It’s been three months since our last fishing report, but with good reason: we’ve spent more than 50 days on the rivers since our last note, guiding through pre-Christmas red and black spinner falls, summer hopper hatches and the beginning of the autumn mayflies, and spent another 30 days out in the World Heritage Listed Western Lakes region, experiencing not only the sightfishing, but nature itself. We’ve found remnants of late 19th century grazing operations, old forgotten horse and cart tracks, not to mention a world of detailed minutiae: cushion plants and orchids, blue and red mountain hoppers, and ancient remnant pencil pine stands.
There have been many surprises this season, some owed in part to the end of the drought, some to new river venues, and some to our expanding Western Lakes Campouts. One common theme throughout them all has been constant: wild Tasmanian trout. Whether it’s been the super-conditioned trout of the Meander or lower Macquarie River, the flats cruising trout of the Western Lakes, or the hidden monsters of the fast-water river gorges, the aim of our days has revolved around core values of inspiring places, visual fishing opportunities and wild trout. If we can find these three goals, we know that the enjoyment of the day will take care of itself.
Current fishing report
Autumn fishing has started in northern Tasmania, with large baetid mayfly falls on the lower Macquarie and Esk rivers, and ants appearing on humid days. This has created some classic match the hatch fishing, both from the raft and wading. Grasshoppers are still around and on the menu, and are proving effective at times–again, this has particularly been the case on the lower Macquarie River and a few of our other favourite haunts. The strong baetid hatches are expected to continue through March and April, to the close of the brown trout season at the start of May.
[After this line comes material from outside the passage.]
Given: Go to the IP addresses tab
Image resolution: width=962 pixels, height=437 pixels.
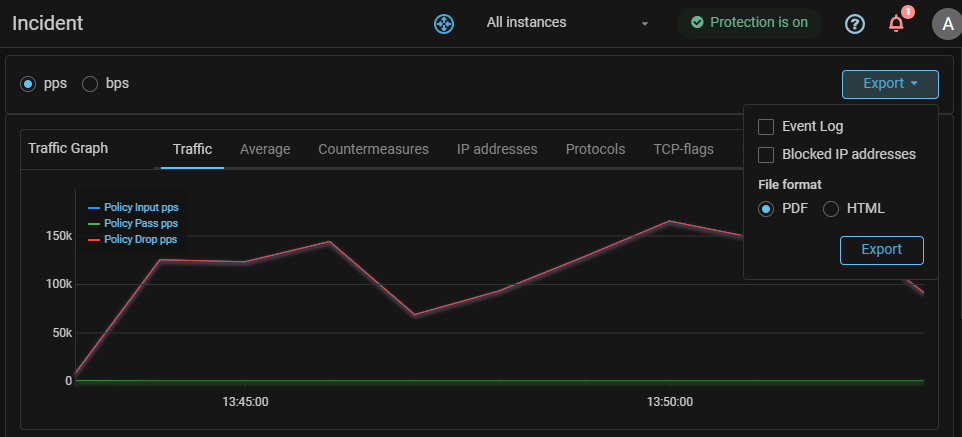Looking at the screenshot, I should coord(497,149).
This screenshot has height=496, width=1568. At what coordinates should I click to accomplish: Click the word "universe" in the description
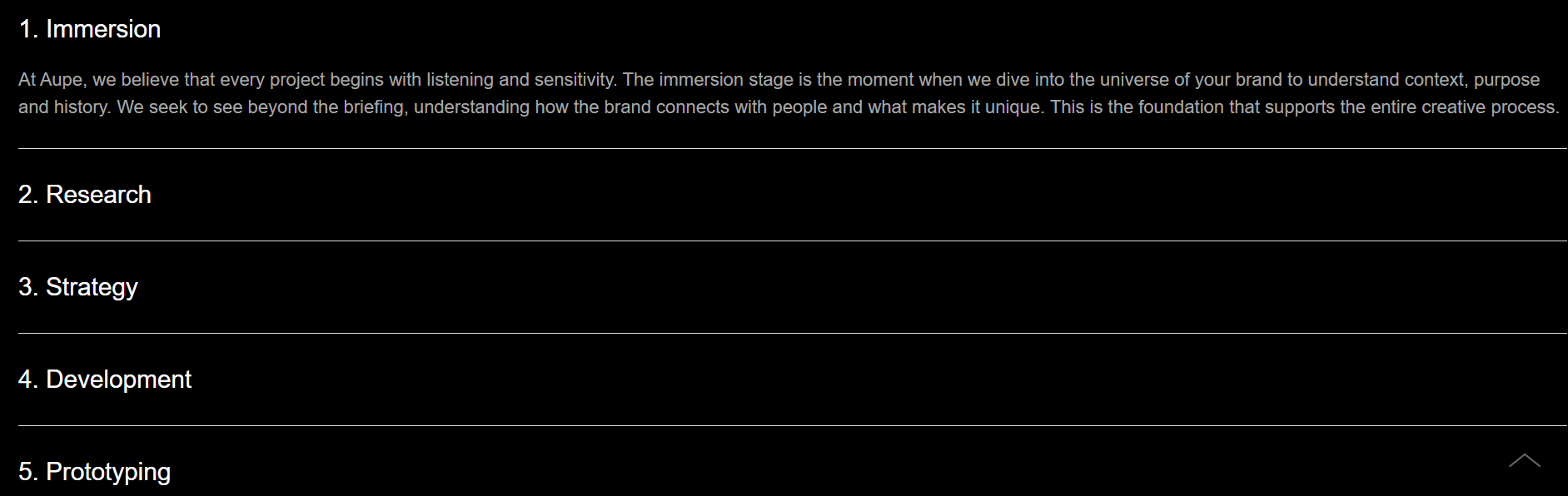(x=1133, y=80)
Summer highlights at RiverFly have been many and varied: young Rory sightfishing and landing a 4lb trout on the Meander, Frank and his six days of sight-fishing nirvana, high flows and great rafting on the post-drought Macquarie river, and the sight-fishing experience of the Western Lakes campouts with the three amigo’s Jappy, Mark and Curtis, the team of four Septuagenarians’, and many others. January was probably the best month of the season to date, with loads of blue-sky days, and early season hopper fishing. March could be a close contender to take the title though, especially if the ants and baetids keep on coming!
1. When casting, always plan to present the fly ahead of the trout, rather than directly at it.
2. When practicing casting, focus on efficiency: learn to (1) cast line out quickly, (2) re-adjust casting length effectively, and (3) change casting directions smoothly.